- [Testo]:
- - -

Gli albergatori di Rimini hanno adottato una strategia per contrastare i clienti che sistematicamente non pagano i soggiorni negli hotel, ideando una vera e propria black list per segnalare i “furbetti” del pagherò. L’iniziativa è stata sottolineata da Patrizia Rinaldis, presidente dell’Associazione Albergatori Rimini, a seguito della recente condanna di un uomo di lusso che aveva truffato più volte strutture del Nord Italia.
Secondo Rinaldis, in passato questi episodi erano più frequenti. Con il tempo, però, gli albergatori si sono organizzati, annotando nomi e cognomi dei clienti sospetti e condividendoli con colleghi. Il risultato è stato un progressivo calo dei casi gravi: dai conti non saldati di migliaia di euro si è passati, nell’arco di otto anni, a perdite molto più contenute.
La black list è nata nel 2017, quando le truffe erano più ricorrenti. In breve tempo, tra gli associati e altri operatori del settore, sono stati inseriti circa 25-30 nominativi di clienti che avevano causato danni nella zona, prevalentemente italiani ma con qualche straniero proveniente dall’Est Europa. Oggi, i nomi registrati si sono ridotti a sette, a testimonianza dell’efficacia delle contromisure adottate.
Le precauzioni degli albergatori si basano sull’esperienza e sull’intuito acquisito negli anni. Rinaldis spiega che, quando un cliente appare sospetto, sia esso un finto turista o un improvvisato operatore fieristico, viene richiesto il pagamento anticipato. L’uso di sistemi online e portali di prenotazione ha inoltre reso più sicuro il processo di pagamento, sebbene alcune truffe continuino a verificarsi.

- - -

- [Estratto dati]:

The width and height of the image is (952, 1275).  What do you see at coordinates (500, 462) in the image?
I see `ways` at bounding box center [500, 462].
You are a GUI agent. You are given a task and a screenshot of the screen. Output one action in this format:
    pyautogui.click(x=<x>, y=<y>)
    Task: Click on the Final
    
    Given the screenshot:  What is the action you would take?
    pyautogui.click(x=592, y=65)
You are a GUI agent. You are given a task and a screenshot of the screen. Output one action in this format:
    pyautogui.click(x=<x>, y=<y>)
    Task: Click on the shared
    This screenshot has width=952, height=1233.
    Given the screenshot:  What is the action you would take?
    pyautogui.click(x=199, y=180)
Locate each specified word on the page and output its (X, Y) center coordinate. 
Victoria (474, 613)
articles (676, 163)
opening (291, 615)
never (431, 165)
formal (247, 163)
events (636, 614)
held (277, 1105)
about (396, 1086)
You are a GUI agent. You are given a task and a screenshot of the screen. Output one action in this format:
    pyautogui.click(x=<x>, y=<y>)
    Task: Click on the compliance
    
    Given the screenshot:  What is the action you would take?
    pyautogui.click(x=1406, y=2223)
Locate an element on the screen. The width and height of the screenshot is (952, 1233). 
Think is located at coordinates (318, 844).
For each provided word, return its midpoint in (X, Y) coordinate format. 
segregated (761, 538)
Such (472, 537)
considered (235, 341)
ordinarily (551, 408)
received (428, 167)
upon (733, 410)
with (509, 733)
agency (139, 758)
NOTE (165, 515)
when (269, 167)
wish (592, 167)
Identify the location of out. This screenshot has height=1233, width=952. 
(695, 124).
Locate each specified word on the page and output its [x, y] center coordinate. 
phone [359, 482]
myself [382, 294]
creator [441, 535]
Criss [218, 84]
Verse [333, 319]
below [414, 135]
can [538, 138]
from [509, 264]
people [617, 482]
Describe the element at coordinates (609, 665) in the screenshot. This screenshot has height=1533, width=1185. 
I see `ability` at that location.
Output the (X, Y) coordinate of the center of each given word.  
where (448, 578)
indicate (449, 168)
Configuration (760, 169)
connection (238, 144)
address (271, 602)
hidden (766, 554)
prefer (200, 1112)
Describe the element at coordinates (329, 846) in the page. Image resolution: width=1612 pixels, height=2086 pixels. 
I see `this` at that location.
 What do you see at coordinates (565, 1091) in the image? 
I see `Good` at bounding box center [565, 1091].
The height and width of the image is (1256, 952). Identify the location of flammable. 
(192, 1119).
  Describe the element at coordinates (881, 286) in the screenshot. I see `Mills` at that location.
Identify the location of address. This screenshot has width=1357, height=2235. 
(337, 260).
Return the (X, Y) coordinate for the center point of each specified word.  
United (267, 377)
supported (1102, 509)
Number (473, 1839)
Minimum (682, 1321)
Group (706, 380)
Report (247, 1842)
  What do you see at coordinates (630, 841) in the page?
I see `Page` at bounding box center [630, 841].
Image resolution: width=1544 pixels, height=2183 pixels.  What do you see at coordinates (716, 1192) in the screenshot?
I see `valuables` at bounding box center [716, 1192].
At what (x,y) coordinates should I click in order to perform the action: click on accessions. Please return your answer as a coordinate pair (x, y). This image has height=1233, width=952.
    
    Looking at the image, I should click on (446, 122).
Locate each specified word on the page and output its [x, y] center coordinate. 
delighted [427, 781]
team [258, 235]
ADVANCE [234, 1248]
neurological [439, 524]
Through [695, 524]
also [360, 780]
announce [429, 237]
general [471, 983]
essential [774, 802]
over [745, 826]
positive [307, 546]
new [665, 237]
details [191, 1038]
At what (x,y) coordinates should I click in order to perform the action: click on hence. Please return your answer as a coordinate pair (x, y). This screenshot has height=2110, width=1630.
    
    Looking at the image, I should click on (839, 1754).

- - -

- [Compiti]:
1. Elenca tutti i numeri precisi, scritti in cifre o in lettere, che compaiono nel testo sulla black list degli albergatori di Rimini, indicando per ciascuno a che cosa si riferisce.
2. Prosegui il testo sulla black list degli albergatori di Rimini dopo la sua ultima frase.
Le righe riportate non hanno alcun rapporto con il testo.

- [Soluzioni]:
1.
- otto: gli anni nell'arco dei quali le perdite sono diventate molto più contenute
- 2017: l'anno di nascita della black list
- 25-30: i nominativi inseriti all'inizio nella black list
- sette: i nomi registrati oggi

2.
Un caso recente riguarda un 47enne napoletano condannato dal tribunale di Bolzano per aver soggiornato senza pagare in hotel di lusso del Nord Italia, accumulando circa 6.000 euro di debiti. A Rimini, le cifre in gioco sono inferiori, spesso comprese tra 300 e 400 euro, ma i metodi dei truffatori restano ingegnosi: finti manager in giacca e cravatta che svaniscono lasciando il conto scoperto.
Rinaldis ricorda anche un episodio della sua carriera: un uomo elegante, che si era presentato come nipote di un cardinale, sparì senza pagare. Fortunatamente, la segnalazione alla rete di colleghi permise di evitare ulteriori truffe. In generale, le perdite lievi non vengono denunciate, poiché i costi e i tempi della procedura superano spesso l’importo perso.